IL CASO
Le strade frazionali, queste dimenticate: potrebbe essere questa la conclusione cui arrivare dopo un «viaggio» di oltre un centinaio di chilometri compiuto in auto su vie meno note rispetto a quelle della cerchia urbana. E la ricognizione ha dato un esito non propriamente confortante, soprattutto se si pensa all'arrivo dell'autunno e della nebbia.
In due strade all'assenza totale di strisce è particolarmente grave. La prima è strada Bassa dei Folli dove, dal sottopasso della tangenziale fino all'ingresso a Porporano non ce n'è nessuna traccia. Considerato che è una strada molto frequentata e con ville e abitazioni ai suoi lati per tutta la lunghezza è una lacuna che andrebbe colmata in fretta. A questo si aggiunge un'asfaltatura precaria dopo gli scavi, molto mal riparati, effettuati da Ireti negli anni scorsi. L'altra situazione da «sanare» è quella di strada Martinella nel tratto che da Alberi porta a Vigatto. Curioso che, mentre dal Campus a Alberi la situazione sia praticamente perfetta, invece in questo tratto manchino del tutto le strisce, nonostante il traffico sostenuto a tutte le ore del giorno. A tratti, qualche problema c'è anche verso Panocchia, ma è meno rilevante.

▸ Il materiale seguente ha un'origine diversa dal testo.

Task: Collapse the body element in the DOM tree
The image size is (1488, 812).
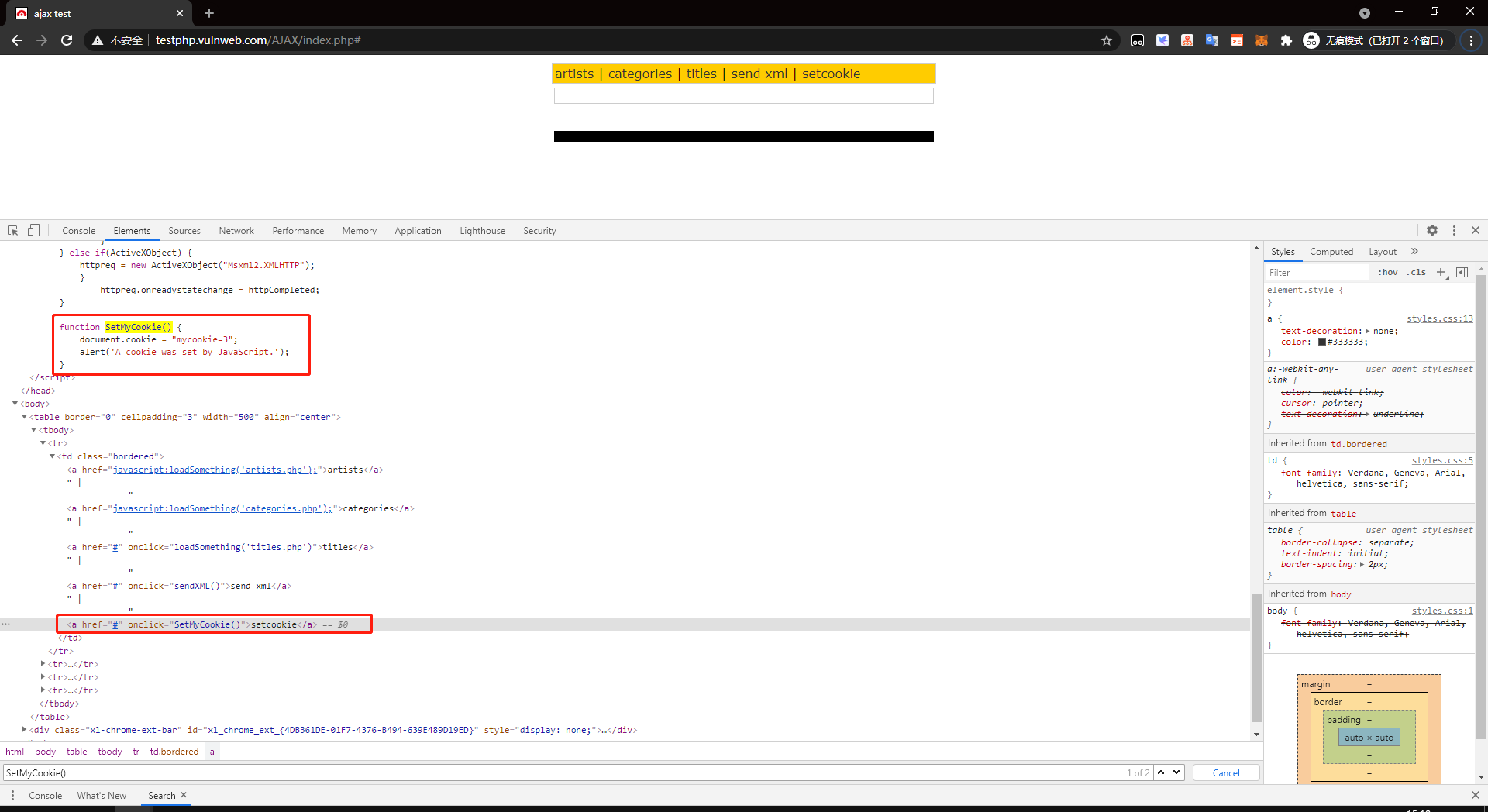Action: click(x=15, y=404)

L'elenco delle altre vie frazionali dove le strisce sono assenti è lungo. Sempre a Alberi c'è via Bassa (parallela di strada Martinella), poi c'è via padre Rouby, stretta e tortuosa, fra Porporano e strada Argini. Altra situazione di pericolo c'è in strada Argini Baganzolino, poi nelle strade «gemelle» Valera di Sotto e Valera di Sopra. Ancora, ci sono strada Tronchi e strada Vigheffio davanti alla chiesa e alla Fattoria, la lunga strada Bassa Nuova da Coloreto a Malandriano, via Bertoli e via Traversante Ravadese, strada Beneceto, via El Alamein, via Righini, strada Antina e infine l'importante via Roma, dove le strisce, comprese quelle pedonali, sono sbiadite e poco visibili. In tutte queste strade anche i dossi, presenti in molte di queste, sono segnalati solo dai cartelli. Visto che l'autunno è ancora lontano, sarebbe il caso di intervenire per togliere questo fattore di rischio.